Sir,

I read with keen interest the editorial titled ‘why are we so bad at treating amblyopia?’.1 The author has nicely covered in brief the various difficulties encountered by strabismologists in treating amblyopia. We have been treating amblyopic patients and had encountered the various difficulties at one stage or the other. Poor compliance remains the most important cause for treatment failure in amblyopia. Various authors in literature have quoted 47–82% compliance rate.2,3 We have been achieving more than 95% compliance rate because of the emphasis on regular follow-ups and importance of occlusion mentioned from baseline to the last follow-up to parents. Parental understanding and cooperation is crucial in the treatment plan, which requires behavioural modification on the part of both patients and parents alike. We have also enlisted the help of teachers in this project, who supervised the child occlusion during school hour, and ensured that child sat near the blackboard so as to avail his /her lesions in spite of patching.

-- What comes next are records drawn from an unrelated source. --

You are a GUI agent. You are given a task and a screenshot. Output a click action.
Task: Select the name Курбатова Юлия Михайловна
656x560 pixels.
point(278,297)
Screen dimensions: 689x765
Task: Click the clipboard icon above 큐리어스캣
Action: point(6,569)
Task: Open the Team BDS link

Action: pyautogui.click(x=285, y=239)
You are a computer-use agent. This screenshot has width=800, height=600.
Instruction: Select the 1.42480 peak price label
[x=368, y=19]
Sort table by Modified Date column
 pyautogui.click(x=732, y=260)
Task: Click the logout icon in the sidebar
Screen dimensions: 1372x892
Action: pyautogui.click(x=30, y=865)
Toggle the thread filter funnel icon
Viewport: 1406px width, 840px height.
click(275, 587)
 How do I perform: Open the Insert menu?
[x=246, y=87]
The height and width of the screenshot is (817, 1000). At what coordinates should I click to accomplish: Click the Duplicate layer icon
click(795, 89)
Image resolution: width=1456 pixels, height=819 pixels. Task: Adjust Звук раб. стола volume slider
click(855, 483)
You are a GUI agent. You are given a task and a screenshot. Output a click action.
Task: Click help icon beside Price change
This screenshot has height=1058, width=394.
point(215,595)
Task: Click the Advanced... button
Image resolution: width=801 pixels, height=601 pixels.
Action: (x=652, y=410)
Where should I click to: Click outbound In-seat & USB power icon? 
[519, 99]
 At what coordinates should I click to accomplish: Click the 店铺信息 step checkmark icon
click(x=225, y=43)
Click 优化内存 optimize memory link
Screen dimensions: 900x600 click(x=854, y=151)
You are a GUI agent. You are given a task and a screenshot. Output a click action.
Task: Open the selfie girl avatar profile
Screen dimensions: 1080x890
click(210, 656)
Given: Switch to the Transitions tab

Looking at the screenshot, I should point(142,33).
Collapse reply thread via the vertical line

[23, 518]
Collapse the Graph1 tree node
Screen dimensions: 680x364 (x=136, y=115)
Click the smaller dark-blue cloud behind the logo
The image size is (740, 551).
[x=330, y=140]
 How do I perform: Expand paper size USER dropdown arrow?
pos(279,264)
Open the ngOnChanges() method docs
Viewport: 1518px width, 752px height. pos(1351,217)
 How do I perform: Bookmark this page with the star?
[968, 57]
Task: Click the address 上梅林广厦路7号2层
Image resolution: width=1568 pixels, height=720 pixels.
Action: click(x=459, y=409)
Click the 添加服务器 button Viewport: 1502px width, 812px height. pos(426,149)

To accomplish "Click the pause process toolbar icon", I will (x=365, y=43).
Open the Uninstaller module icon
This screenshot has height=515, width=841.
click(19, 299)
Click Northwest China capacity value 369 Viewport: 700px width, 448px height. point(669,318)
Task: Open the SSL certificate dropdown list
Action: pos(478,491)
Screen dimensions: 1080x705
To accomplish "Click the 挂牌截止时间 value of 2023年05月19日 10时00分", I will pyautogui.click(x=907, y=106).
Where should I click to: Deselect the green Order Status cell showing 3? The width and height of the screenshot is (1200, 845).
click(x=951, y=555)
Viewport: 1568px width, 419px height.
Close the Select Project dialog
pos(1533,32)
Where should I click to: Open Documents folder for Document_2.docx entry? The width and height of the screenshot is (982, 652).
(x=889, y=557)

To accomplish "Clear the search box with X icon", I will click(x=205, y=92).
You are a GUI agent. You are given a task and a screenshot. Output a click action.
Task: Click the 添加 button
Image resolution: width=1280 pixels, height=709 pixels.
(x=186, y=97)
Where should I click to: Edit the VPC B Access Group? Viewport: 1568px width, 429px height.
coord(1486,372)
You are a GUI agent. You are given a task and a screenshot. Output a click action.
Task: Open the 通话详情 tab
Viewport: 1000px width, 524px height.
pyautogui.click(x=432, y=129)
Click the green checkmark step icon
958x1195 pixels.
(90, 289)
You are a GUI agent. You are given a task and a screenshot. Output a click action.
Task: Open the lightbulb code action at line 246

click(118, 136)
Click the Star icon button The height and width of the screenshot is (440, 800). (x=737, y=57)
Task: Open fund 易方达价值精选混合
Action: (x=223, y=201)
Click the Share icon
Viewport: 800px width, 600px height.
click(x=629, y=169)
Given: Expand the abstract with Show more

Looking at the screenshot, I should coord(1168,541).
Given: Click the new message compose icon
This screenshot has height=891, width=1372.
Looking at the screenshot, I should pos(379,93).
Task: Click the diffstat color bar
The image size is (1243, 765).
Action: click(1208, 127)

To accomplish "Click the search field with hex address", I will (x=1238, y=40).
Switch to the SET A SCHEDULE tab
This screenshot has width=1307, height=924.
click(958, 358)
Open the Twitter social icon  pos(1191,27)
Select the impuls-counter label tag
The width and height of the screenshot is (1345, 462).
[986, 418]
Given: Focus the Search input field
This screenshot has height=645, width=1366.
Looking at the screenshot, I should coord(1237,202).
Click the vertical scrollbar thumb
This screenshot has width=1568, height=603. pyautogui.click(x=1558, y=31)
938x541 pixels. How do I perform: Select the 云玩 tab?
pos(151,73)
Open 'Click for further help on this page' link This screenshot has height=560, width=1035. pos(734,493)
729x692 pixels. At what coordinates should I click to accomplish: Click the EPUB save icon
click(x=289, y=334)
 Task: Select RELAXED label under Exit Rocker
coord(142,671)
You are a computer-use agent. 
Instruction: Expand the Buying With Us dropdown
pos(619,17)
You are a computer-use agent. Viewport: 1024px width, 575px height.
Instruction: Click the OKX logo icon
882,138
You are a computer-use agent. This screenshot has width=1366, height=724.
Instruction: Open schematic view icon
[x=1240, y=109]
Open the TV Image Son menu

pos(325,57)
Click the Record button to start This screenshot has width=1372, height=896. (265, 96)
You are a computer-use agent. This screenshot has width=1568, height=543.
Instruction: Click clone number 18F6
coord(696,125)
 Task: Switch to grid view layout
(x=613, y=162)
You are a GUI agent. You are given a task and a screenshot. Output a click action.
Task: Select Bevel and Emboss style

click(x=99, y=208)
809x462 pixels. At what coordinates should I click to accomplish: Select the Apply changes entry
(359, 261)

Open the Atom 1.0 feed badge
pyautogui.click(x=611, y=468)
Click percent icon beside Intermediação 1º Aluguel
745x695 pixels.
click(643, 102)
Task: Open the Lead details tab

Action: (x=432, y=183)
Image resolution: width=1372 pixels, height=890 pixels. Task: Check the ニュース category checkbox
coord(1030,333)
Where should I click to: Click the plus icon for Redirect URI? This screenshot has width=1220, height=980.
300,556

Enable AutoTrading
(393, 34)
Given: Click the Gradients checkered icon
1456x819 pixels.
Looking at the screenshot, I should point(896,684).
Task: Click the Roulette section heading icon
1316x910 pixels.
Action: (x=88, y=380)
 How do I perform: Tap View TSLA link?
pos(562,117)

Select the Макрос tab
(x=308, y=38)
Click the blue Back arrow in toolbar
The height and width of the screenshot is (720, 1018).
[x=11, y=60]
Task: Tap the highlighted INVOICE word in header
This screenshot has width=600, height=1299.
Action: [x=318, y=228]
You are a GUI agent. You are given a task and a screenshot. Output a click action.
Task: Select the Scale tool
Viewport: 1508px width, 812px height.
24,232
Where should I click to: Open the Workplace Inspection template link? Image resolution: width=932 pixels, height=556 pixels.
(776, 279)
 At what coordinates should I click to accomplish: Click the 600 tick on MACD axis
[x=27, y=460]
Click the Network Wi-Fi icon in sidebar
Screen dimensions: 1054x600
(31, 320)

Most authors credit the low visual acuity of the nonoccluded eye to be a factor in default to occlusion. We realise from our data that strong motivation of parents and patients alike ensure 100% compliance even in patients with vision as low as finger counting close to the face. We also found a change in compliance with respect to age, which could be attributed to the fact that we are emphasizing on screening of amblyopes and treatment at the earliest opportunity. I am of the opinion that augmentation of occlusion with levo dopa speeds up recovery of visual functions, improves the compliance and decreases the duration and cost of treatment.

Thus, based on the fact that benefits of treatment are outweighed by adverse effects of treatment, the screening programmes should be made mandatory at the time of admission in school.